Abstract

Predicting novel uses for approved drugs helps in reducing the costs of drug development and facilitates the development process. Most of previous methods focused on the multi-source data related to drugs and diseases to predict the candidate associations between drugs and diseases. There are multiple kinds of similarities between drugs, and these similarities reflect how similar two drugs are from the different views, whereas most of the previous methods failed to deeply integrate these similarities. In addition, the topology structures of the multiple drug-disease heterogeneous networks constructed by using the different kinds of drug similarities are not fully exploited. We therefore propose GFPred, a method based on a graph convolutional autoencoder and a fully-connected autoencoder with an attention mechanism, to predict drug-related diseases. GFPred integrates drug-disease associations, disease similarities, three kinds of drug similarities and attributes of the drug nodes.
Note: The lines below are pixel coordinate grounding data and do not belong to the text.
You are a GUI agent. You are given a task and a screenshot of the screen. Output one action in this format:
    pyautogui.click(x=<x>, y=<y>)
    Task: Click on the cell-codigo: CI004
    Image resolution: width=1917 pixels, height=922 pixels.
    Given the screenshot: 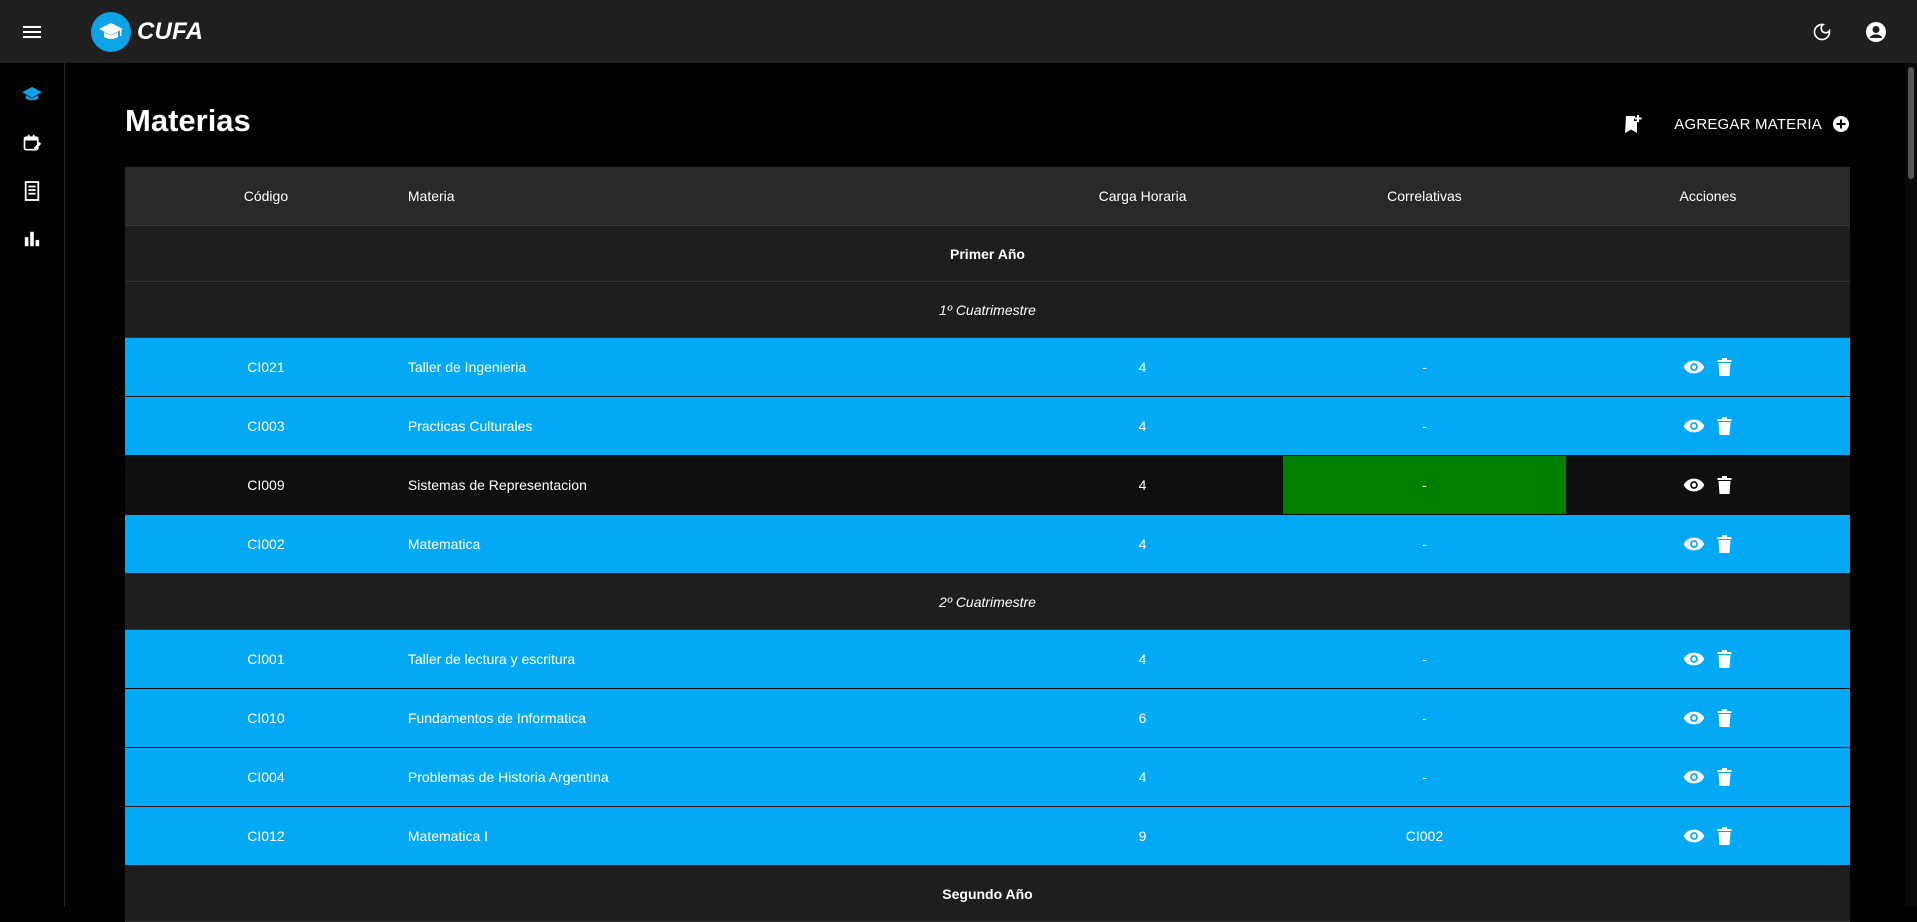 What is the action you would take?
    pyautogui.click(x=266, y=777)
Three drug-disease heterogeneous networks are constructed based on the different kinds of drug similarities. We construct a graph convolutional autoencoder module, and integrate the attributes of the drug and disease nodes in each network to learn the topology representations of each drug node and disease node. As the different kinds of drug attributes contribute differently to the prediction of drug-disease associations, we construct an attribute-level attention mechanism. A fully-connected autoencoder module is established to learn the attribute representations of the drug and disease nodes. Finally, the original features of the drug-disease node pairs are also important auxiliary information for their association prediction. A combined strategy based on a convolutional neural network is proposed to fully integrate the topology representations, the attribute representations, and the original features of the drug-disease pairs. The ablation studies showed the contributions of data related to three types of drug attributes. Comparison with other methods confirmed that GFPred achieved better performance than several state-of-the-art prediction methods. In particular, case studies confirmed that GFPred is able to retrieve more actual drug-disease associations in the top k part of the prediction results. It is helpful for biologists to discover real associations by wet-lab experiments.